La muerte de Berenice y Miguel Ángel ha vuelto a poner sobre la mesa la precariedad laboral a la que se han resignado las juventudes dedicadas a la creatividad en este país. Creo que las instituciones educativas han contribuido al centrar su currículo en la producción, obedeciendo al tácito mandato capitalista que exige del sistema mano de obra barata y acrítica.
Creo que hay una responsabilidad fundamental en el hecho de haber desprovisto a los estudiantes de las herramientas teóricas y críticas para reclamar sus derechos y contribuir a la mejora del mundo desde la exigencia organizada de condiciones dignas de trabajo.
Pareciera que hemos aceptado la precariedad del mundo laboral de la creatividad y nos hemos condenado a su inevitabilidad con argumentos cínicos que van desde que la justificación romántica de la pasión por sobre la retribución, la gracia divina que implica dedicarse a lo que nos gusta, el “privilegio” de estar empleado (sea como fuere) en un universo laboral saturadísimo, la confusión comodina del trabajo que se paga con la posibilidad de darse a conocer, la idea de que hay un estilo de favor en las empresas productoras que sirven como auténticas formadoras al suplir los vacíos tecnológicos de las instituciones públicas (o sea, el típico: “aquí vas a tener la oportunidad de aprender de verdad”), etc.
Esas ideas condenan a egresados de facultades de comunicación e industrias creativas (sobre todo de universidades públicas) a aceptar condiciones laborales absolutamente fuera de la ley y que los ponen en situaciones de vulnerabilidad que hechos como la imprudencia del Ceremonia hacen evidentes.
El Estado también ha contribuido al problema, pues ha sido incapaz de dignificar el trabajo creativo y artístico más allá de su exhibición folklórica o mediante el sistema de integración de minorías o de cuotas de inclusión. Incertidumbre, pagos aplazados por meses, requisitos insufribles para cobrar servicios, por un lado. Salarios paupérrimos, condiciones indignas y cero estabilidad, por el otro. E irremediablemente pienso en mis alumnos, su ilusión de pertenecer a un universo brillante por su condición de superficialidad e inmediatez y las pocas herramientas ideológicas y críticas que les son ofrecidas para exigir la dignificación de sus condiciones laborales.

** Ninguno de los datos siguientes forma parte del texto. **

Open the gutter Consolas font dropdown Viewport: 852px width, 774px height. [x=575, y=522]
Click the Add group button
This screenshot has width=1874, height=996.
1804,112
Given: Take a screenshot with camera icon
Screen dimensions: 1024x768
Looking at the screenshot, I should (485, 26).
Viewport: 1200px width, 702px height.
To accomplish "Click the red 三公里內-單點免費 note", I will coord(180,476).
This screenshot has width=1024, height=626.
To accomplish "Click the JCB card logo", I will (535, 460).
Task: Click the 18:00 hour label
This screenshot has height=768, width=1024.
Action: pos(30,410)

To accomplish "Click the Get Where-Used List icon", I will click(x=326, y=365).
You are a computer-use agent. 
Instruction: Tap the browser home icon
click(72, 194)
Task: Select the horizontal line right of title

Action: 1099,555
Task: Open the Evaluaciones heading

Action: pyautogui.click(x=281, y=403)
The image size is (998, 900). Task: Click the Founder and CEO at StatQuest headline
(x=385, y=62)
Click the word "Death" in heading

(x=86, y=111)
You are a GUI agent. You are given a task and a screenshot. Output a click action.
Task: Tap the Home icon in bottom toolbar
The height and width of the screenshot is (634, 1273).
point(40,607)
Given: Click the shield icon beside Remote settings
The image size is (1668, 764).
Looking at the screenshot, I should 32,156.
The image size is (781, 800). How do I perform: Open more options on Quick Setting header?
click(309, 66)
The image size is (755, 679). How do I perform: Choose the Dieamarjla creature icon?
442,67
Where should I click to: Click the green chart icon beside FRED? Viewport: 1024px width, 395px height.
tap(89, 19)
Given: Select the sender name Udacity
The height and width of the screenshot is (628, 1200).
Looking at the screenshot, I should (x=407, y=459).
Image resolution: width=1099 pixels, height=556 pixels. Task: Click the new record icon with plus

Ojalá que la injusta e indignante ausencia de Berenice y Miguel Ángel sea un aliciente para que los legisladores (más allá de la viralidad y el capital político-electoral) propongan la objetiva revisión de las condiciones laborales a las que estamos condenados creativos, artistas, comunicólogos, y todos quienes integramos eso que, en algún momento, llamamos la industria naranja.